I was also annoyed that it wasn't really "camping" like the Girls Camp of my youth. On my High Horse, I judged these spoiled Texans with their electricity, air conditioning, mattresses, showers, swimming pools, and food cooked for them! They were spending WAY more money than we ever spent, and there were WAY too many preparation meetings where I didn't know all the traditions and lingo. Anxiety started taking over, and I began dreading it.

As I was dripping in sweat in my 100 degree, 80% humidity house the day before camp, decoupaging this, and laminating that, I talked to my friend/cousin Sara with the worst attitude she's probably ever seen from me (except maybe when she dragged me into coaching basketball with her)! She did lament with me for awhile, but also couldn't stop laughing. With the wisdom I've come to admire in her, she gently reminded me that in five days' time I'd be blubbering on and on about how wonderful it was and cry about how I didn't want to leave. I laughed and, honestly, this time, I really didn't think that would happen.

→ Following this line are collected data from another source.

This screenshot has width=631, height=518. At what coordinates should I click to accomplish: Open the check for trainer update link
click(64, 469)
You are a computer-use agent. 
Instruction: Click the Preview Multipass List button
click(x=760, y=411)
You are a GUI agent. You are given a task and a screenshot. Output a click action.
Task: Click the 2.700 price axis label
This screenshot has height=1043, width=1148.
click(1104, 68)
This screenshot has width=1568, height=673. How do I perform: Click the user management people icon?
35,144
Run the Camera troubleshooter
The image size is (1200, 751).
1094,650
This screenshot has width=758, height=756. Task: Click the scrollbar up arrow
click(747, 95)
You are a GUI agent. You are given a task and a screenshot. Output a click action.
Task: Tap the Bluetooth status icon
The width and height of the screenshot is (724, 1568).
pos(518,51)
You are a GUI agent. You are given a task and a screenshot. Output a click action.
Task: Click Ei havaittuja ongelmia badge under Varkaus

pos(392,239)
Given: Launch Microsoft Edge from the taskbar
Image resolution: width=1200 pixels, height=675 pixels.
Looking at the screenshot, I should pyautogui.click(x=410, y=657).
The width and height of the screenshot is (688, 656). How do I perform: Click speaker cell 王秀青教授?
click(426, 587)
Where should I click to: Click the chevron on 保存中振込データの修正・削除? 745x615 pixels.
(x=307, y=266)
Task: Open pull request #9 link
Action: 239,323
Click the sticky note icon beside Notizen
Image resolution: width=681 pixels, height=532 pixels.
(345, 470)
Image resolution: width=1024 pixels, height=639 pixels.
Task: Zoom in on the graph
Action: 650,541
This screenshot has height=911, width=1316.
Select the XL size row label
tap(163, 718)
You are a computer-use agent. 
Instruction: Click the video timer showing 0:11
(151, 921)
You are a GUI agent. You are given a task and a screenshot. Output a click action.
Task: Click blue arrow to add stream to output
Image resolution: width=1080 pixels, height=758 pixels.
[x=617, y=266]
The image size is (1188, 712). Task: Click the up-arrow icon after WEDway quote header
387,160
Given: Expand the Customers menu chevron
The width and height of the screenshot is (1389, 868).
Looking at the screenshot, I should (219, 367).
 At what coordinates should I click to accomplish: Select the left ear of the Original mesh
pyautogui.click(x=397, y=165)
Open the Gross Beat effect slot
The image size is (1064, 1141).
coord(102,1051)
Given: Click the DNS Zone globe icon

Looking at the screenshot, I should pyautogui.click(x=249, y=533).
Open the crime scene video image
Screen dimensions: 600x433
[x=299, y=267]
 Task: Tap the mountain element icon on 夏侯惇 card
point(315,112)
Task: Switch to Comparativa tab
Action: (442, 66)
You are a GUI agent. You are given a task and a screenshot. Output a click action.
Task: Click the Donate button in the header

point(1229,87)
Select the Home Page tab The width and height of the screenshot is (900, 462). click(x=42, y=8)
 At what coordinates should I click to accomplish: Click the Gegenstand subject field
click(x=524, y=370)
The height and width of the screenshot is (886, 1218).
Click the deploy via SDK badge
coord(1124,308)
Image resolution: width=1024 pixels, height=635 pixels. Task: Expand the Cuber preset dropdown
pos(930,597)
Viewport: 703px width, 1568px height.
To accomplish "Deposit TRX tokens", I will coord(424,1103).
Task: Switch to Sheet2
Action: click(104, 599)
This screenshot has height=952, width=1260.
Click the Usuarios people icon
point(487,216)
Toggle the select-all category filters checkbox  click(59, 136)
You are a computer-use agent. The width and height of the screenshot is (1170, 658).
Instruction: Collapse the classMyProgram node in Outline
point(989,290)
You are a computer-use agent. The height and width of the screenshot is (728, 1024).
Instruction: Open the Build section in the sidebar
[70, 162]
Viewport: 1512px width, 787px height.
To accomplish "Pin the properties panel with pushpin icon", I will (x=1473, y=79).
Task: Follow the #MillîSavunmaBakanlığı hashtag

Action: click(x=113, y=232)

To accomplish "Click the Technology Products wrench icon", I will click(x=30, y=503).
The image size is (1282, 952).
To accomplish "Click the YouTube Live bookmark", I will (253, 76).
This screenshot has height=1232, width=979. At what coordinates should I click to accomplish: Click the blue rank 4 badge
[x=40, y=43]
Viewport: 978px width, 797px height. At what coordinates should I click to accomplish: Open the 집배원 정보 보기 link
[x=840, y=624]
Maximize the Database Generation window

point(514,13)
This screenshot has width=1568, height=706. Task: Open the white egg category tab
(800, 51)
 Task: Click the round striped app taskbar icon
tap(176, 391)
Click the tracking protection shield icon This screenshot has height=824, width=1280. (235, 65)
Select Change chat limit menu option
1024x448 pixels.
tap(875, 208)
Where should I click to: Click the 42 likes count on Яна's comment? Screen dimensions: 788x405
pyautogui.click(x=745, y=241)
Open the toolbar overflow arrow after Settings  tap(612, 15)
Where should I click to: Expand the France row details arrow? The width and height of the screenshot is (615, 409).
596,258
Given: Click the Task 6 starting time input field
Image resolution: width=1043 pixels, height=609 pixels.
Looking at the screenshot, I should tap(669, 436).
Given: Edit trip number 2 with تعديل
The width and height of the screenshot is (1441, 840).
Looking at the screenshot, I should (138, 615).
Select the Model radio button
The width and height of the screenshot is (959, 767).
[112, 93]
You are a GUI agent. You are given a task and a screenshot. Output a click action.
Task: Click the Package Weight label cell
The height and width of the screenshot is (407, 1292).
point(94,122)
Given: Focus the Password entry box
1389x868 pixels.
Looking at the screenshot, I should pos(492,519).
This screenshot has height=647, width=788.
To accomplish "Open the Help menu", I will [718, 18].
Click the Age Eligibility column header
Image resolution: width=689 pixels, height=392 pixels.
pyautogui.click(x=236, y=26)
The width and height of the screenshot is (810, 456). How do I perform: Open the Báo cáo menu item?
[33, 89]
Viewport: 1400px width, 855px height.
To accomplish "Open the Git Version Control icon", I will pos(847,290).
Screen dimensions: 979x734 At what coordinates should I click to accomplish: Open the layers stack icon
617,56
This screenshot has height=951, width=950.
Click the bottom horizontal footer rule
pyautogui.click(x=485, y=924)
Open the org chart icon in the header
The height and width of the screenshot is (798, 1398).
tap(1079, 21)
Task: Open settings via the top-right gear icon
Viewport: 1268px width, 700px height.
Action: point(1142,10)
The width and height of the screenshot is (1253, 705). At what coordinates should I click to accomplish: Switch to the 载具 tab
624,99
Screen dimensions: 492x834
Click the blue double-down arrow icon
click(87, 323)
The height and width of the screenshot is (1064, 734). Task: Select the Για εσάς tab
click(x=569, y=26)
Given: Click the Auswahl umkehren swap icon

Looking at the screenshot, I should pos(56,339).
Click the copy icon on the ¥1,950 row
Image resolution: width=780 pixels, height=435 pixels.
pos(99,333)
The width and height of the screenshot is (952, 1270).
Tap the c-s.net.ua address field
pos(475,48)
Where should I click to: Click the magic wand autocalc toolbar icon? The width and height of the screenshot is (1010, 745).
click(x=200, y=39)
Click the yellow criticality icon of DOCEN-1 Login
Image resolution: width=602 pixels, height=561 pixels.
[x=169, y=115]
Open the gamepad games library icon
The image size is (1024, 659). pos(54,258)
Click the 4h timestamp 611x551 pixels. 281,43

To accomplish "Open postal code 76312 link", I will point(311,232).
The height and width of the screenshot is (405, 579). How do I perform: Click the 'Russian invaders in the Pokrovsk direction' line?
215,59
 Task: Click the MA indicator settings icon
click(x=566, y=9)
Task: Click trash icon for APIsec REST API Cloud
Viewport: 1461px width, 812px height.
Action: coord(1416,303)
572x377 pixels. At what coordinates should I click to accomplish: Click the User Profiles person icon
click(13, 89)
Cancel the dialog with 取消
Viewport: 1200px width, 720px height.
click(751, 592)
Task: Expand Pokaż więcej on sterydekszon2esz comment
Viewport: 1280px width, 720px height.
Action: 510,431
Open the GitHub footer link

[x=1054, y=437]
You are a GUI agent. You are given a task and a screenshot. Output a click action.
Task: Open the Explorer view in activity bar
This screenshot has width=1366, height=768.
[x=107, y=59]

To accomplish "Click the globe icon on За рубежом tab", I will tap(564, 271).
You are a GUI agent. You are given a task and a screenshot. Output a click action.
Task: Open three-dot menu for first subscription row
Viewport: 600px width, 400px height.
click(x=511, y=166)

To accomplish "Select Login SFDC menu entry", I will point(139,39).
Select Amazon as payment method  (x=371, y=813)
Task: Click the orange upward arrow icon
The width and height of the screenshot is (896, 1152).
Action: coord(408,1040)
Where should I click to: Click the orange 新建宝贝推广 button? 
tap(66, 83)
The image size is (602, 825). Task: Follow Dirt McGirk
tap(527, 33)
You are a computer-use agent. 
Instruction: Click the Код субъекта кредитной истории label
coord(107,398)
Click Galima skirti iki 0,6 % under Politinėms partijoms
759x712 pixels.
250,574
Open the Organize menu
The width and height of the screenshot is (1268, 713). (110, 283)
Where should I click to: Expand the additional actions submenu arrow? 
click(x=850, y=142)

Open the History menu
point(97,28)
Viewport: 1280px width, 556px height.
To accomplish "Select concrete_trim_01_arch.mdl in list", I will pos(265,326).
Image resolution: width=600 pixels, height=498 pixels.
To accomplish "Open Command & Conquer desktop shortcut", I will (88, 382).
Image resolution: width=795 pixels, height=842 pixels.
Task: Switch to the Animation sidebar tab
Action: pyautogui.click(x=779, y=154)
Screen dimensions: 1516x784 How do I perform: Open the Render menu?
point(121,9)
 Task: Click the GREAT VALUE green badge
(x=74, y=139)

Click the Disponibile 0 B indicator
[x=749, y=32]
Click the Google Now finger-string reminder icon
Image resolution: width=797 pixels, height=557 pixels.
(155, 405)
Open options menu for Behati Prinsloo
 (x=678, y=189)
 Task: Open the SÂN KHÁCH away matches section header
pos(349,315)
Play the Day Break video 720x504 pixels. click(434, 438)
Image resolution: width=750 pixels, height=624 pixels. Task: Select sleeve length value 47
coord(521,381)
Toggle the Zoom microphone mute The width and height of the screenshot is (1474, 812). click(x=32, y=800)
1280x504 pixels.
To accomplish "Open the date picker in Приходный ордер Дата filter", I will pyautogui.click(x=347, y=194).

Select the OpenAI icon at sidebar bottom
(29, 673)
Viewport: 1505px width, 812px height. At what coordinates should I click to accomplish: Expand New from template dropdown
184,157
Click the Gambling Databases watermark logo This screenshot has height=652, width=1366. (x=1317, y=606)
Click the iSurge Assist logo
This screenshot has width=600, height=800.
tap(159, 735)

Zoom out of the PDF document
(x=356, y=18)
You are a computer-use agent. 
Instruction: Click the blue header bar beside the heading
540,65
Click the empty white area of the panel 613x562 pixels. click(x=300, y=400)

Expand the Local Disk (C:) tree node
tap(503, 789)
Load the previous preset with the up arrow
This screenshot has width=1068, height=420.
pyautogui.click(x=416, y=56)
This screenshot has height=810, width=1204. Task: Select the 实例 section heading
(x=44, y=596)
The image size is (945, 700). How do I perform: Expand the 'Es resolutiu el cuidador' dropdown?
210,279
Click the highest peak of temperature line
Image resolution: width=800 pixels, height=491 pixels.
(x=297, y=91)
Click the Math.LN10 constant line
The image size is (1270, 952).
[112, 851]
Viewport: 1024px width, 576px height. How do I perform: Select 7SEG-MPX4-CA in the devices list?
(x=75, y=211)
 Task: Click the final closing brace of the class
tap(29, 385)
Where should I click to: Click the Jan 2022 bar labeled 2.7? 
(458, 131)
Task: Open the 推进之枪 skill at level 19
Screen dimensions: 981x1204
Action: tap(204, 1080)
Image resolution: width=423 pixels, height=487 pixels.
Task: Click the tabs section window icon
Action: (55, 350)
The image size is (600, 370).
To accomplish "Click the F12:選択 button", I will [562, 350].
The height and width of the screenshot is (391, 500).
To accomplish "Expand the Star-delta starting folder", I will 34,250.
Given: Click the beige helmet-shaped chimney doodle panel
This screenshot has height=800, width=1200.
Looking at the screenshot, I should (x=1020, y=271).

Although I had loved Girls Camp in the past--both as a girl and a leader--I was annoyed and stressed enough about this camp that I couldn't fathom having a positive experience.

But then...
  • I got to know the sweetest, most obedient, valiant, fun, crazy girls I've ever met.
  • I felt loved and appreciated as I served.
  • I was able to reclaim the "me" that sometimes gets lost in the dizziness and monotony of motherhood.
  • I testified of special truths to these precious Little Sisters.
  • I bonded with other leaders, who now are part of my Stake family, rather than just a bunch of strangers I see at Stake Conference.
  • I found joy in seeing these 16 & 17 year-olds find their voice and lead their little sisters.
  • I felt the spirit over and over again.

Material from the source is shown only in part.